Yesterday I bought a drinks coaster and a ring/earring dish, both with the letter D on (D for David). I am completely obsessed and still besotted with my man. Everywhere I look in our home there is a photo or some other memento. He completely surrounds my world, inside and out and I wouldn’t have it any other way. Isn’t love powerful? Isn’t love beautiful?
Certainly the most powerful emotion of them all.That’s why it can never be destroyed.Just get’s stronger and stronger xx
Hi Kate, yes, love is so very beautiful. Realisation as to just how powerful love is…the golden thread that bound us will take some untangling…not that I want to be free, like you, he remains my everything.
I can remember the saying 'Love Is" … Love is…forever and a day, xx
I asked for 1 Corinthians 13 to be the reading at Eileen’s Funeral. I am normally a bit precious about this passage, preferring the Authorised Version which refers to Faith, Hope and Charity.

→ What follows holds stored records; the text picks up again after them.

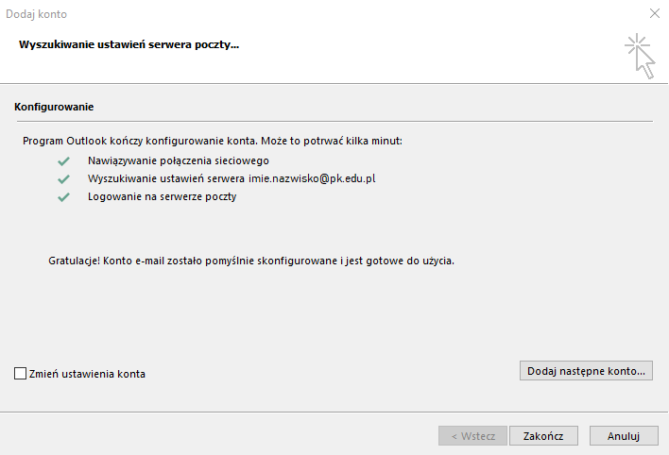Screen dimensions: 669x455
Task: Click the Program Outlook kończy konfigurowanie description
Action: point(213,141)
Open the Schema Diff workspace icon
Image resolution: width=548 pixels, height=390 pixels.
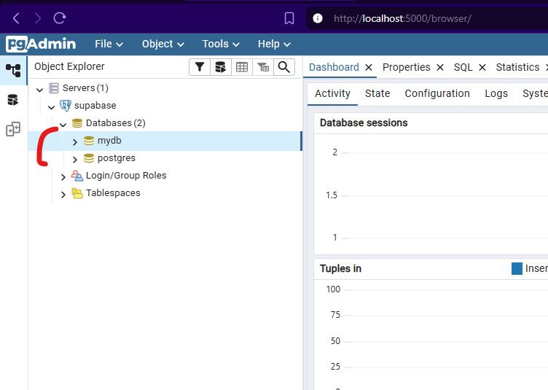(x=13, y=130)
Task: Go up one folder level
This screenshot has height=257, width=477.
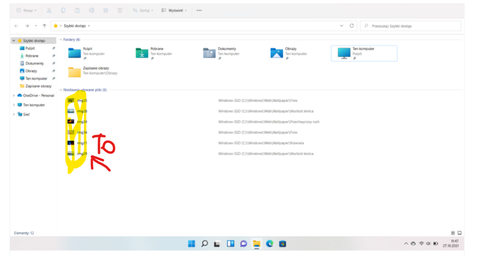Action: (x=44, y=26)
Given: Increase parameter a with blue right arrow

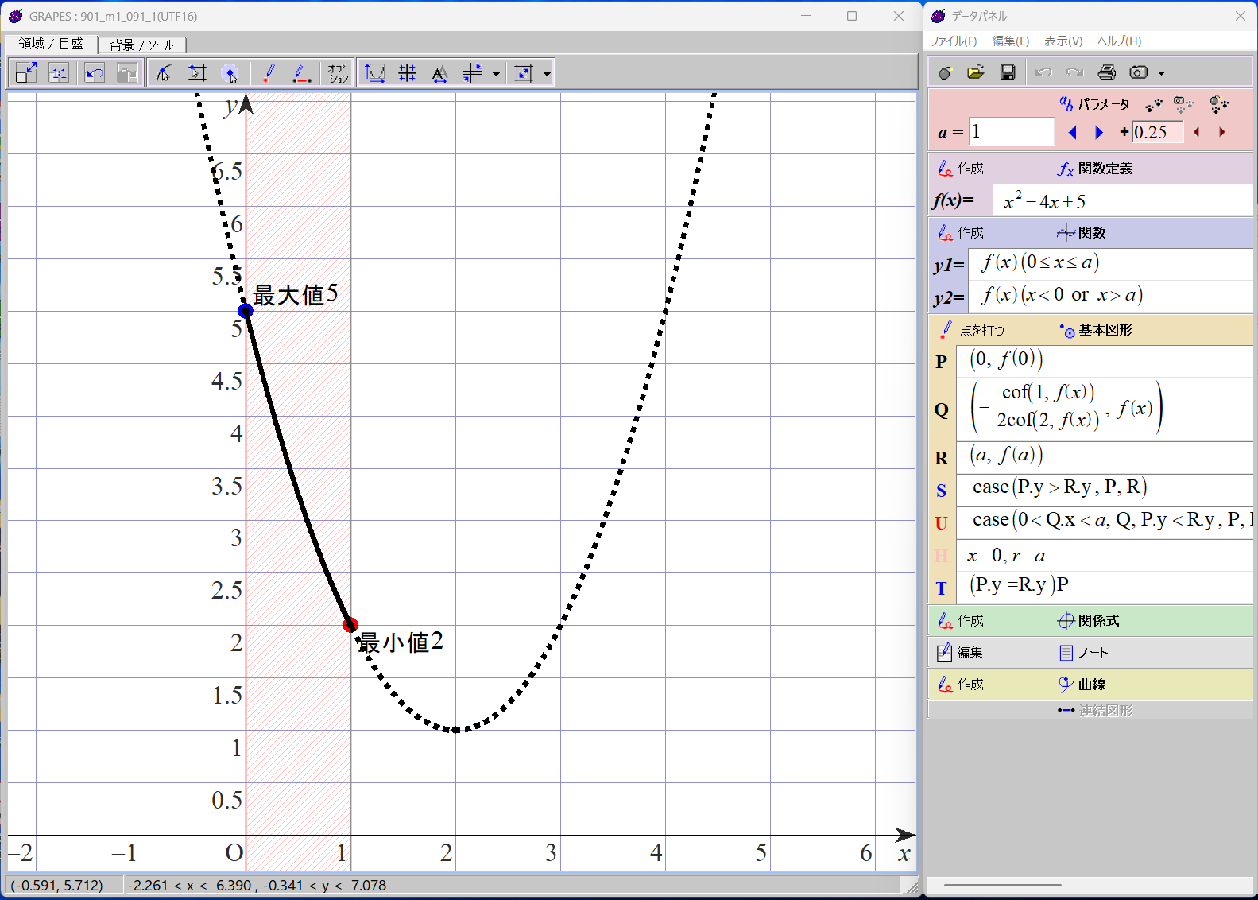Looking at the screenshot, I should point(1099,133).
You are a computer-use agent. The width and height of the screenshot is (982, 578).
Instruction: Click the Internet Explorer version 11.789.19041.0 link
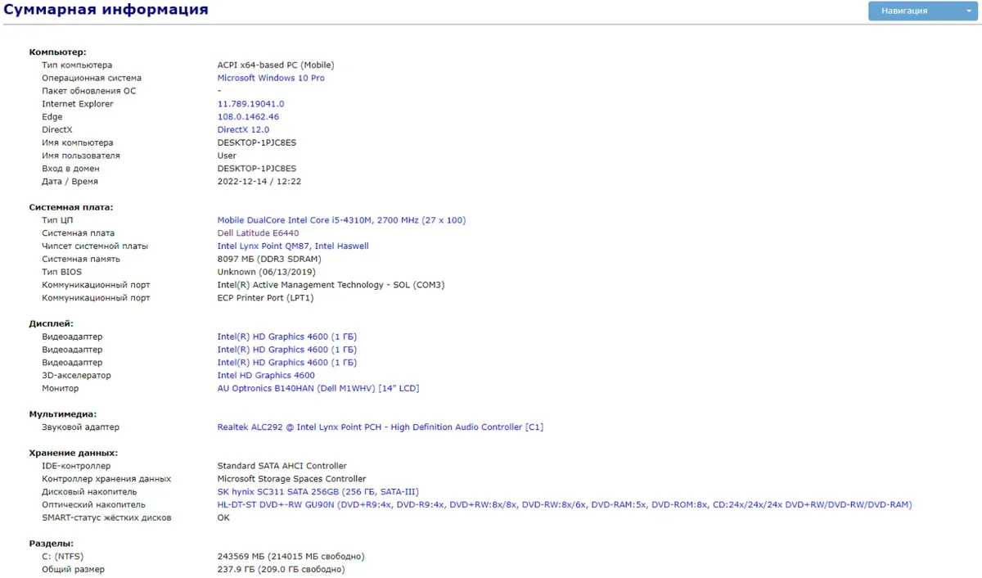(x=250, y=104)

However, most later versions render “charity” as “love.” Going against my usual preference I asked for a later version, as I did not want anybody in the congregation to misunderstand the power of love, which this biblical text celebrates.
Love, and forgiveness, the two most powerful emotions and sentiments.

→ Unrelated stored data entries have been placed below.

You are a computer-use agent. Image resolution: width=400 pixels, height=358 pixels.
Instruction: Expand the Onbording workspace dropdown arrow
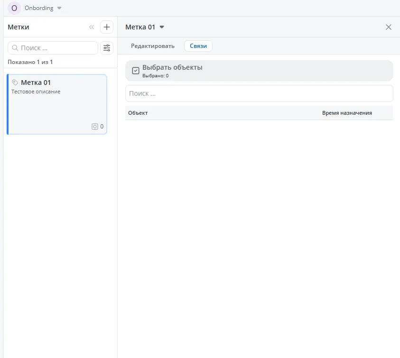click(x=59, y=8)
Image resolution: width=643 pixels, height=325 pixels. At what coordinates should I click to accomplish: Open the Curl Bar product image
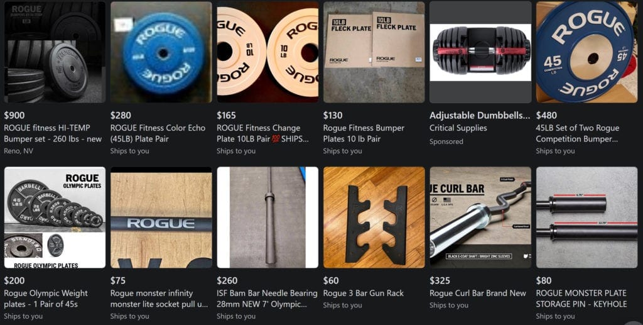click(x=480, y=218)
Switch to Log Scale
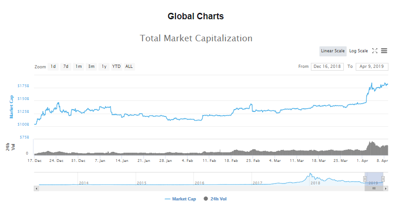Viewport: 397px width, 205px height. point(358,51)
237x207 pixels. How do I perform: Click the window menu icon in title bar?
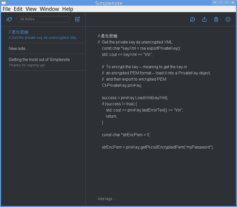click(4, 3)
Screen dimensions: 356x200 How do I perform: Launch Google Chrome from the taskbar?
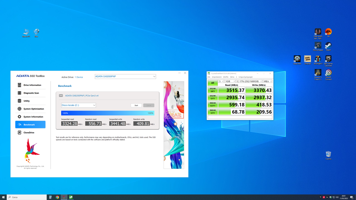57,197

Hello Edwin. I too had the reading 1 Corinthians 13 at my husband’s funeral. In fact someone said a few days later that they had never been to a funeral so full of love.
That is nice.
Yes, totally agree Crazy Kate. I love my Ian more than ever, and love to surround myself with his pics and things.
The power of love
A force from above
Cleaning my soul
Flame on burn desire
Love with tongues of fire
Purge the soul
Make love your goal.
The power of love is a curious thing
Makes a one man weep makes another man sing
Change a heart to a little white dove
More than a feeling,that’s the power of love
I feel that Roy is within me still guiding me and advising me,today I feel so close to him.I am mentally and physically in a bad state at the moment but I can feel him willing me to hang in there,I feel close to breaking but I do think he is keeping me just about floating.This is the last line from a beautiful poem that my counsellor gave me,it has me in bits every time I read it,but I think worth sharing:Be still.Close your eyes.Breathe.Listen for my footfall in your heart.I am not gone but merely walk within you. xxx
Oh my goodness Corinna, I had those very words etched on the back of my husband’s headstone so I can see them when I’m sitting on the bench. The poem in its entirety is beautiful and not sure if you know that it comes from a novel called ‘The Smoke Jumper’ by Nicholas Evans. But that last line… wow!

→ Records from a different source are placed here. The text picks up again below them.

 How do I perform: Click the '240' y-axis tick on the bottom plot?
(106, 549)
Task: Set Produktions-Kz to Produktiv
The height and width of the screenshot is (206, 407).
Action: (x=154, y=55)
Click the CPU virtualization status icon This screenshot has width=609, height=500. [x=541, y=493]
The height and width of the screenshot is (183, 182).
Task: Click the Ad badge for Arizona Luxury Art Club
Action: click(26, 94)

Oh what a coincidence and no I didn’t know where it was from,thankyou for that,would you recommend reading the book? xx
Nicholas Evans also wrote the Horse Whisperer, to give you some idea who he is. I have bought the book myself on the strength of the poem but haven’t yet read it. YorkshireLad, I believe, also bought the book - I wonder if he has read it yet??? Worth asking for a review. X
Sorry but I haven’t read it yet as I’ve 3 non fiction books on the go. It’s on a pile next to my bed and I think I may take a work of fiction with me when I go away on Tuesday. Which one partly depends on tomorrow’s meeting of the Crime Readers Book Club.
I actually skimmed through the book looking for the poem and some context but couldn’t find it. I could do with some respite from non fiction as I’m supposed to be reviewing two of them and that detracts from any pleasure. I will put it on top of my bag and then it will remind me.
Yes it is but it can be a double edged sword, I to have done similar and just recently have had keyrings made with my favourite picture of Suzzane and also a small canvas however try as I might I cannot keep Suzannes picture on my phone for more than a few days … strange but it’s to overwhelming x
I can identify with this. I’ve stopped using images of my wife on the phone as wallpaper. They are still in the gallery and I look at them if and when the time is right.
For a few weeks I’ve been trying to draw the perfect portrait of my wife. To do that I have to study every little detail and then commit pencil to paper. Some days I can’t do it and other days it just flows. I think it’s something anyone could do with patience and it’s not as harsh as a photo. It’s more a personal representation of how I feel about her.
I also have them in the gallery … you’ve made me smile which happens rarely I can just imagine Suzanne laughing if I attempted to draw her it would be a stickman picture I’m afraid … Thank you
Lots of people say that about the stickperson. I always ask if that’s how they see people. I still believe anyone that can move from looking to seeing can create a realistic image. It’s also quite an intense experience in the case of a loved one. I’m glad you got a smile out of it.
Jonathan’s recent post entitled ‘LOVE’ reminded me of this thread from last year. Most of the people no longer post but it was good to be reminded of them. I hope they’re doing ok. After re-reading it I realise that I still feel the same. David still surrounds my world inside and out and still I wouldn’t have it any other way. Isn’t love powerful? Isn’t love beautiful?